Aufgaben:
• 1. Beantworte diese Fragen zum Übungstext:
(a) Die Kopie welches Roboters soll Arisa sein?
(b) Worum streitet sich das Ex-Paar?
(c) Was ist die Serie laut Übungstext gleichzeitig?
• 2. Schreib den Abschnitt des Übungstexts neu, der bei „Technikangst und persönliches“ beginnt und bei „aktuelle Forschungshierarchie bewegt.“ endet, und setz dabei „Computer“ an die Stelle von „Maschine“.

Technikangst und persönliches Drama
Nach nur wenigen Minuten ist die Marschrichtung von Better Than Us klar: Die Serie will sich mit unserer Technikabhängigheit auseinandersetzen, das Verhältnis von Mensch und Maschine in Frage stellen. Das haben natürlich viele schon getan. Das grundsätzliche Thema hier ist alles andere als zukunftsweisend, sondern gehört vielmehr zum Grundstock des Science-Fiction-Genres, aus dem sich weltweit viele bereits bedient haben. Wenn überhaupt, dann sind es Kleinigkeiten, die uns verraten, dass wir es mit einer aktuellen Produktion zu tun haben. Dass Arisa beispielsweise die Kopie eines chinesischen Roboters sein soll, darüber darf man angesichts des recht freizügigen Umgangs mit Copyrightmaterial im Reich der Mitte schon einmal schmunzeln. Es zeigt aber auch, in welche Richtung sich die aktuelle Forschungshierarchie bewegt.
Better Than Us will aber nur zum Teil über das grundsätzliche Thema der Automatisierung und der Perfektionierung künstlicher Intelligenzen nachdenken. Die Serie ist gleichzeitig ein Familiendrama. Die Geschichte um ein Ex-Paar, das sich um die Kinder streitet, nimmt einen ebenso großen Platz in der Handlung ein wie die futuristischen Aspekte. Zumal die Drehbuchautoren auch drumherum an jeder Menge persönlicher Dramen gewerkelt haben. Da sind zwei Geschwister, die ohne Eltern aufwachsen mussten, Eltern, die ihr Kind verloren haben. Und dazwischen ein Jugendlicher, der durch die typische rebellische Phase geht und alles dafür tun würde, von seinem Traummädchen beachtet zu werden.

Aufgeführte Einträge:
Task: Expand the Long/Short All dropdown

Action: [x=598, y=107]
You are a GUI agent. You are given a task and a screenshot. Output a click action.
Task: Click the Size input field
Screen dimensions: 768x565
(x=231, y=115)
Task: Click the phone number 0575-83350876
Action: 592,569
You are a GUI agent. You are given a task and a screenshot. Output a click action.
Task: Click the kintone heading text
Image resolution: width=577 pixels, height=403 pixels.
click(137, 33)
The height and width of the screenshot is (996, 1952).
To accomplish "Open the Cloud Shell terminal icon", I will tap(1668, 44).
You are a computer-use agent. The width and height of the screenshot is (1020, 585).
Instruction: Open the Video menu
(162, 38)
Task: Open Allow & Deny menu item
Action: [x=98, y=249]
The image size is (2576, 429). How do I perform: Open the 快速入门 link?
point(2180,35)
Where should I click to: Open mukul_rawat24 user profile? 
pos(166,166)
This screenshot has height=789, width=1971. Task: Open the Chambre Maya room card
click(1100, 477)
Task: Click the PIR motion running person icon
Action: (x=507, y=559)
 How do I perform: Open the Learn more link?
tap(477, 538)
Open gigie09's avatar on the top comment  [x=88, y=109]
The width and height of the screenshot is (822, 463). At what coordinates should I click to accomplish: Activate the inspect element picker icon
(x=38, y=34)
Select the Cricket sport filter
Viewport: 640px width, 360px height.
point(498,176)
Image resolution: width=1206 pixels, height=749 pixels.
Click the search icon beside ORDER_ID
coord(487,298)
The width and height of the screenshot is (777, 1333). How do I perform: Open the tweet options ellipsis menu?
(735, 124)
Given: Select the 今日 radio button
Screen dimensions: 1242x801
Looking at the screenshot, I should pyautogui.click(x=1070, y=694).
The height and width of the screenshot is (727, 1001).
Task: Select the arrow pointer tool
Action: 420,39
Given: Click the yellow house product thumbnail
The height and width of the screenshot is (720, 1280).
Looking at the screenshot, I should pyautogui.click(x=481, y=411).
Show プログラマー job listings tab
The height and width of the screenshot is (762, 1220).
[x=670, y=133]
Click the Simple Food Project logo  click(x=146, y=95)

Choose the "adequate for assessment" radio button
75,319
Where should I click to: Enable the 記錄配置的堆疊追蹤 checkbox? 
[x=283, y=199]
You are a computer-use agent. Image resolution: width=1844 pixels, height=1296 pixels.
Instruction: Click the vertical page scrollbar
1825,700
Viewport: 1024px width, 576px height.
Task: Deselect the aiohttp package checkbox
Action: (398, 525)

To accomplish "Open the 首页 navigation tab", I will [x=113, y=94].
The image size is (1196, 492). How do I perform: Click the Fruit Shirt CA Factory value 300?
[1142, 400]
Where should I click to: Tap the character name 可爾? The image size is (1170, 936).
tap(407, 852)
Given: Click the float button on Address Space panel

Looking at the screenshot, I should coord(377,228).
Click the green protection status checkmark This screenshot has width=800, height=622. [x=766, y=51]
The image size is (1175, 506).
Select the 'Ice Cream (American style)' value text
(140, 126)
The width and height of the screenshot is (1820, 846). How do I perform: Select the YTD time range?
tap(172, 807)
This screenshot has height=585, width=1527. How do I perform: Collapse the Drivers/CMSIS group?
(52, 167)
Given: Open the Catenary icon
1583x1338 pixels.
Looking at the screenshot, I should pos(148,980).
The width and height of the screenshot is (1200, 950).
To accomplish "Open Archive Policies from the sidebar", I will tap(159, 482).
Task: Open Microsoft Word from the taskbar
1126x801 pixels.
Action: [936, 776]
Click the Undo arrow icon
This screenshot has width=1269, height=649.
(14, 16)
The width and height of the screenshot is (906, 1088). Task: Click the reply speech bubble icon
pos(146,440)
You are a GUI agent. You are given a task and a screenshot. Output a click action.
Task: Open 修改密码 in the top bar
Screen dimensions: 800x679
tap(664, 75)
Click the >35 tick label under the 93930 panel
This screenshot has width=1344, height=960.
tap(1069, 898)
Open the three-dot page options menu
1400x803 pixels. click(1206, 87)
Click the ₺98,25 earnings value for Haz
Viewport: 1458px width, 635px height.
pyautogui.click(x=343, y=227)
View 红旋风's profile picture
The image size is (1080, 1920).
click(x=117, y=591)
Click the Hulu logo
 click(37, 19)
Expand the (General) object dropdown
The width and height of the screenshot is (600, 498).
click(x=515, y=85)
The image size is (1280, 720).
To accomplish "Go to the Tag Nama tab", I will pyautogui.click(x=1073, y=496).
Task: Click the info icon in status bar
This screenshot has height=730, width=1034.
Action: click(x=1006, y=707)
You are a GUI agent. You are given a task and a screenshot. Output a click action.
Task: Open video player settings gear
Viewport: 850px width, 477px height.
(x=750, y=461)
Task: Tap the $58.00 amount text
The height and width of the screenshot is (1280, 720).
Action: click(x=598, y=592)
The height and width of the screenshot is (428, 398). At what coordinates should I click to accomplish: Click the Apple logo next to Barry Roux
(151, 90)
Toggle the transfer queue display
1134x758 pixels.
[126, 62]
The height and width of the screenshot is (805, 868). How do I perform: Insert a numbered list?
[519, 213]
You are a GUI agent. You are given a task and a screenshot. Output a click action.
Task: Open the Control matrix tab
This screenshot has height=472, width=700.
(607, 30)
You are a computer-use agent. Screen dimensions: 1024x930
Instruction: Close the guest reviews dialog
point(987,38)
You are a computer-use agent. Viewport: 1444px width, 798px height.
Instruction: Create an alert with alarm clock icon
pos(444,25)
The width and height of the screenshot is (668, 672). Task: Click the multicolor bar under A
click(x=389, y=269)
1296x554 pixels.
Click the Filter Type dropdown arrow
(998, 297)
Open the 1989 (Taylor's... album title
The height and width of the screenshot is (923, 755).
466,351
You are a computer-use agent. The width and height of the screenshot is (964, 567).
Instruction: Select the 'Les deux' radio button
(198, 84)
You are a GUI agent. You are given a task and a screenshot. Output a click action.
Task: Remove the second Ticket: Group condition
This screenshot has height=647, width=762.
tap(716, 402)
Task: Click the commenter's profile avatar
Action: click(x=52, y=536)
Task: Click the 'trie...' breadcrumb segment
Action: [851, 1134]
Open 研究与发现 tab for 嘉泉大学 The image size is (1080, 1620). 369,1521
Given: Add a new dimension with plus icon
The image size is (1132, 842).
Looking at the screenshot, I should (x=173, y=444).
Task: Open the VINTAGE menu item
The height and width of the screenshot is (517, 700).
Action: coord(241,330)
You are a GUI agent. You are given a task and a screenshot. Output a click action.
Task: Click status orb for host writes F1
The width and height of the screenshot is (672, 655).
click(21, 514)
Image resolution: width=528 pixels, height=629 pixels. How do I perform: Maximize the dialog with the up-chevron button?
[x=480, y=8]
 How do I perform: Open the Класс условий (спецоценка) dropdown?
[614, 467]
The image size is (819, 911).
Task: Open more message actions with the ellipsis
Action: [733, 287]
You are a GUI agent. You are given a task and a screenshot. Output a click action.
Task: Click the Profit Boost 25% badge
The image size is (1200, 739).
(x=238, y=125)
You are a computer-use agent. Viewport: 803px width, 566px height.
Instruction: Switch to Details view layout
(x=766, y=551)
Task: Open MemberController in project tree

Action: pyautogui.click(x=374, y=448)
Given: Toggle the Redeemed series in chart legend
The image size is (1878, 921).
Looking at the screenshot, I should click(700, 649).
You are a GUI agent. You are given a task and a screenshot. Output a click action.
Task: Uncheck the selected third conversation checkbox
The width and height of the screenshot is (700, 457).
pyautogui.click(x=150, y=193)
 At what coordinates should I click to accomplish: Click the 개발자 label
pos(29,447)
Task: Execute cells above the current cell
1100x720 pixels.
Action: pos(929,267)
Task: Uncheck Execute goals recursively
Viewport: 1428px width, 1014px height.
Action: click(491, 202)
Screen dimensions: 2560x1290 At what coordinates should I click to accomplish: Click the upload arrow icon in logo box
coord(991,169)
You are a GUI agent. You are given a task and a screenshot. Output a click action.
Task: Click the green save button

Lösungen:
• 1.
(a) Die Kopie eines chinesischen Roboters.
(b) Um die Kinder.
(c) Ein Familiendrama.

• 2.
Technikangst und persönliches Drama
Nach nur wenigen Minuten ist die Marschrichtung von Better Than Us klar: Die Serie will sich mit unserer Technikabhängigheit auseinandersetzen, das Verhältnis von Mensch und Computer in Frage stellen. Das haben natürlich viele schon getan. Das grundsätzliche Thema hier ist alles andere als zukunftsweisend, sondern gehört vielmehr zum Grundstock des Science-Fiction-Genres, aus dem sich weltweit viele bereits bedient haben. Wenn überhaupt, dann sind es Kleinigkeiten, die uns verraten, dass wir es mit einer aktuellen Produktion zu tun haben. Dass Arisa beispielsweise die Kopie eines chinesischen Roboters sein soll, darüber darf man angesichts des recht freizügigen Umgangs mit Copyrightmaterial im Reich der Mitte schon einmal schmunzeln. Es zeigt aber auch, in welche Richtung sich die aktuelle Forschungshierarchie bewegt.